NTB yang merupakan salah satu Provinsi di Indonsia Tidak terlepas dari keberagaman. Merefleksi kembali Problematika dan isu yang sudah terjadi dan bagaimana Tantangan kedepannya di NTB, Baik bersifat SARA, Budaya maupun Pemikiran, Pada hari Sabtu tanggal 19 April 2014 Lensa NTB mengadakan Diskusi yang Bertemakan “TANTANGAN KEBERAGAMAN NTB 2014" yang diadakan di kantor Lensa NTB.
Diskusi Dipandu oleh Yusuf Tantowi (Aktivis Lensa NTB) Dan dihadiri oleh Asisten Ombudsman RI, (M. Rasyid Ridho), Ahyar Supriadi (Pengacara), Wartawan media Massa/online, LSM/Ormas Keagaman di kota Mataram, Serta Beberapa Aktivis Mahasiswa dari Perguruan Tinggi di Kota Mataram.
Dalam Prolognya, Yusuf Tantowi Mengatakan bahwa Permasalahan keberagaman jangan dianggap sepele, karena Isu perbedaan seringkali menjadi Topik yang paling seksi serta senjata yang paling ampuh untuk berlindung diri dan mencari kekuasaan. Sependapat dengan yusuf, Asisten Ombusman RI cabang NTB, Bang Rido membeberkan beberapa Pengaduan yang terjadi tentang Deskriminasi dalam Pelayanan Publik kaitannya dengan keberagaman, sebagai Contoh warga Ahmadiyah yang sampai saat ini belum mendapatkan KTP.

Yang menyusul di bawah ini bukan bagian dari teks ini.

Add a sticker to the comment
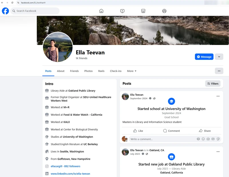229x177 pixels. tap(218, 139)
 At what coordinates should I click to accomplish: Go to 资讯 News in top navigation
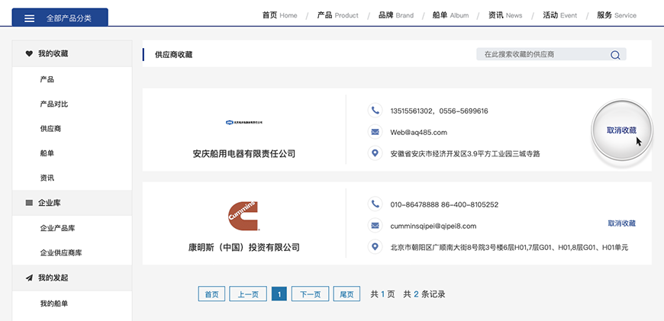pyautogui.click(x=505, y=15)
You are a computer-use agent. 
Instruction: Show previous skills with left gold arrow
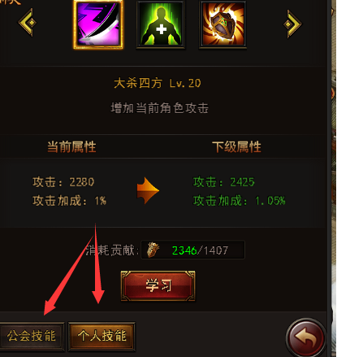click(x=27, y=23)
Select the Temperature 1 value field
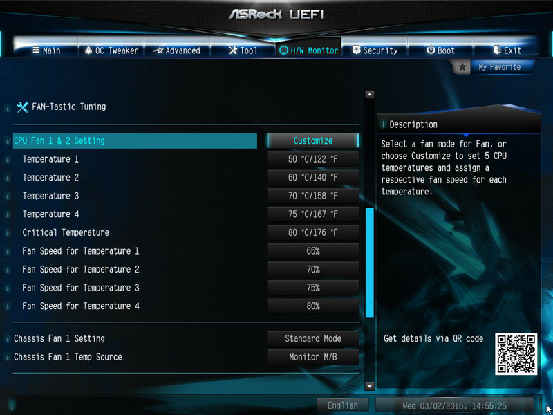This screenshot has width=553, height=415. click(313, 159)
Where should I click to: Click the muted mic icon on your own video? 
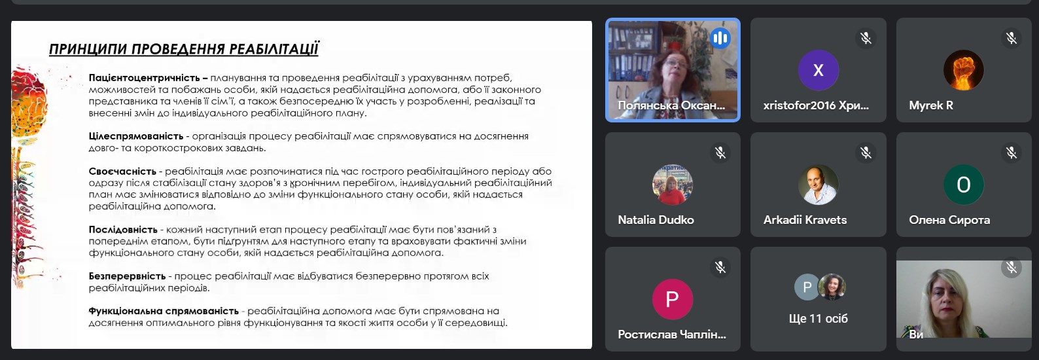(1011, 267)
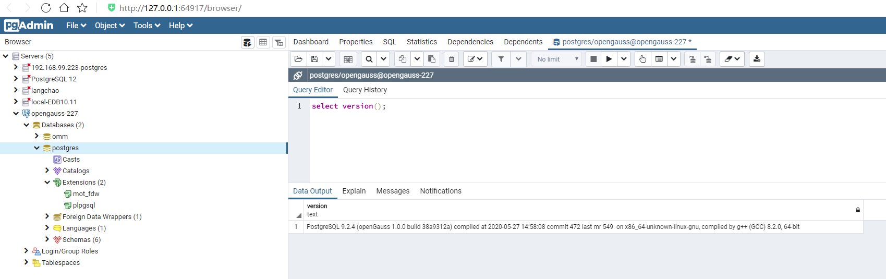Download results with the download icon

tap(757, 59)
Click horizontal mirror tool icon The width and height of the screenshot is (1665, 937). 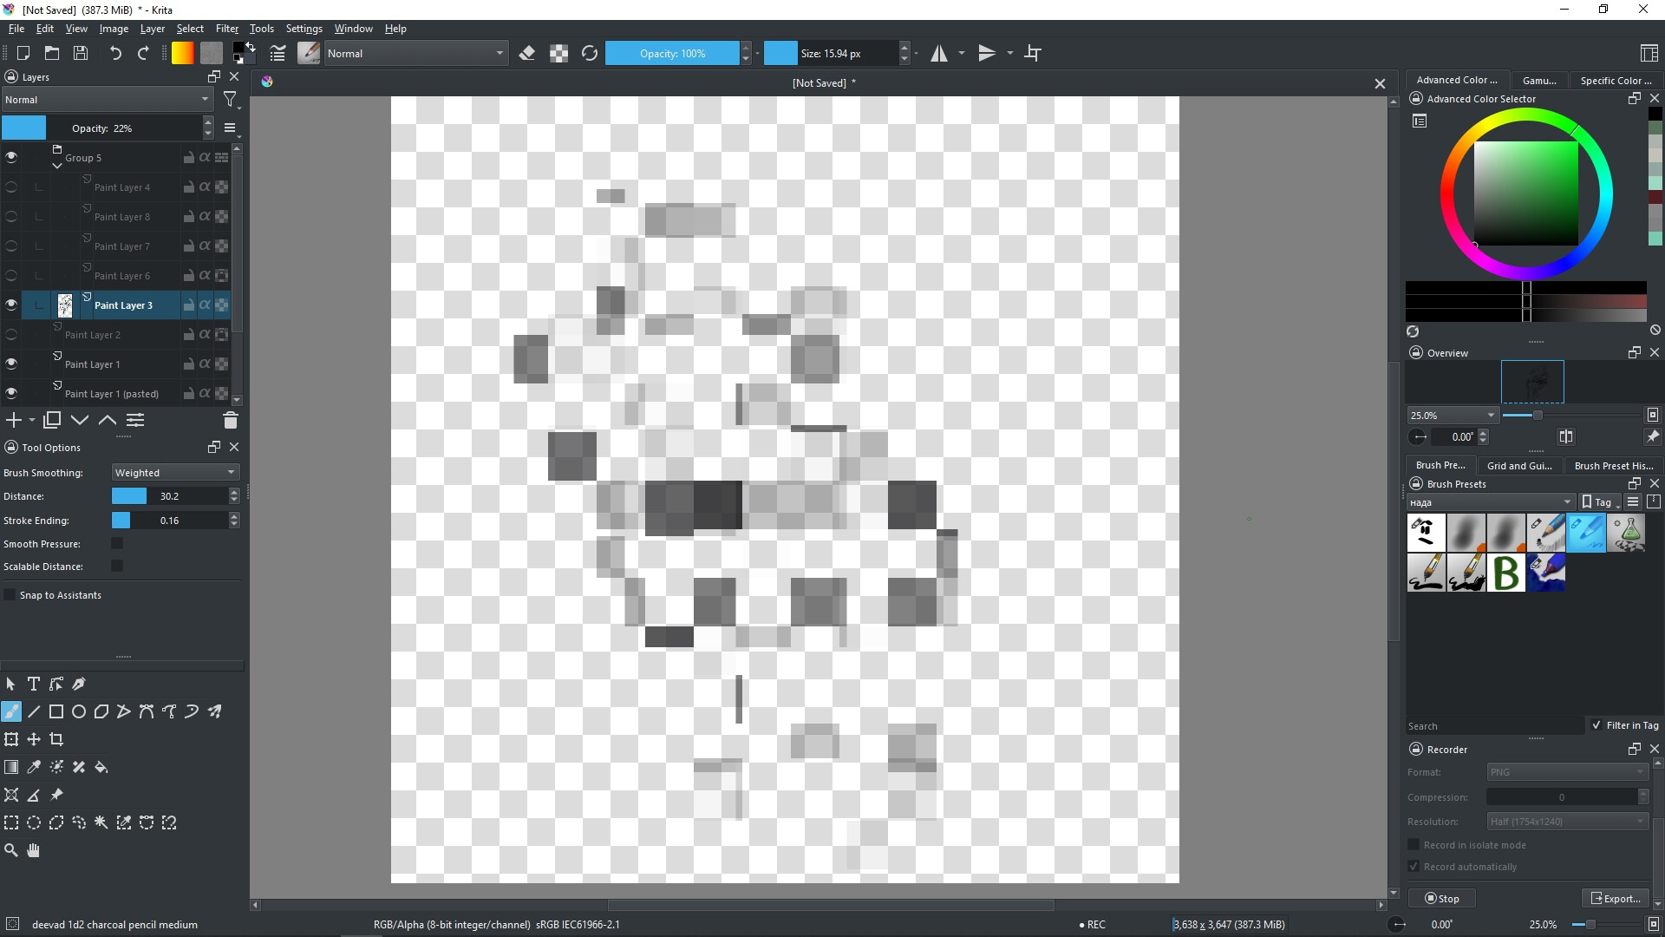(x=939, y=54)
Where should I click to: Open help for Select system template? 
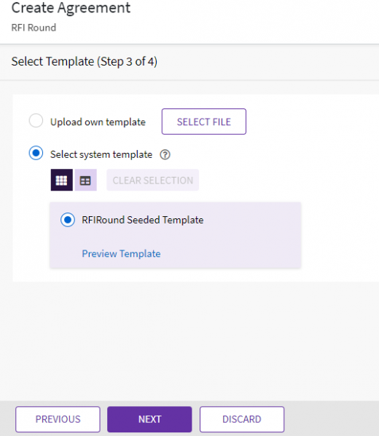pyautogui.click(x=165, y=154)
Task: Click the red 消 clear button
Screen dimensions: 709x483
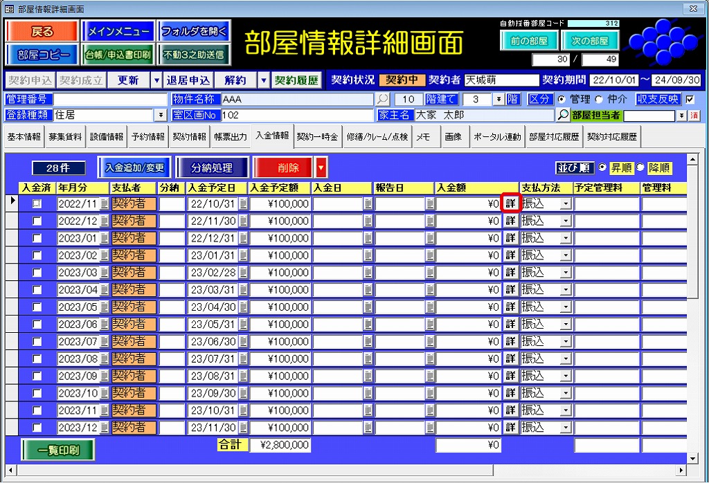Action: point(694,115)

Hak Warga Negara yang belum sepenuhnya dilakukan menjadikan kaum Minoritas sering mendapatkan diskriminasi pelayanan. seiring NTB akan dijadikan salah satu wilayah Pariwisata dan semakin terbukanya alur pintu masuk. tentunya tantangan keberagaman kedepannya juga akan semakin besar. dalam bebrapa kasus ditahun sebelumnya, adanya pikiran negatif masyarakat terhadap Investor Asing sering memicu terjadinya konflik. Apalagi ditambah dengan adanya kepentingan dan provokasi.

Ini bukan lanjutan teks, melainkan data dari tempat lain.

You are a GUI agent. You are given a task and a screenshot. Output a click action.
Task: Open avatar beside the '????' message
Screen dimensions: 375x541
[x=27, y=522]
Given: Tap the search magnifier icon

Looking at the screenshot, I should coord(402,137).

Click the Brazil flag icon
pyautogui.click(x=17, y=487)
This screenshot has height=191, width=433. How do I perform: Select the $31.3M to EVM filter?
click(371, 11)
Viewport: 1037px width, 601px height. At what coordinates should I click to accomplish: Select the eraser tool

Konflik yang terjadi di NTB dipetakan berdasarkan sebabnya, di Bima biasanya terjadi konflik Horizontal antar masyarakat yang disebabkan oleh perbedaan pendapat antar warga kampung, kasus Lombok dan di Sumbawa hampir mirip yaitu disebabkan dengan Isu SARA serta ketidak puasaan terhadap pelayan pemerintah.
Selanjutnya, Harjan Salah satu Mahasiswa Muhammadiyah Menambahkan, Sifat Masyarakat NTB yang masih mudah dipengaruhi tanpa menganalisis terlebih dahulu dijadikan sumber utama penyebab kerusuhan. selain itu pengaruh status sosial yang signifikan tidak kalah pentingnya,sehingga potensi terjadinya perlawanan dan kerusuhan.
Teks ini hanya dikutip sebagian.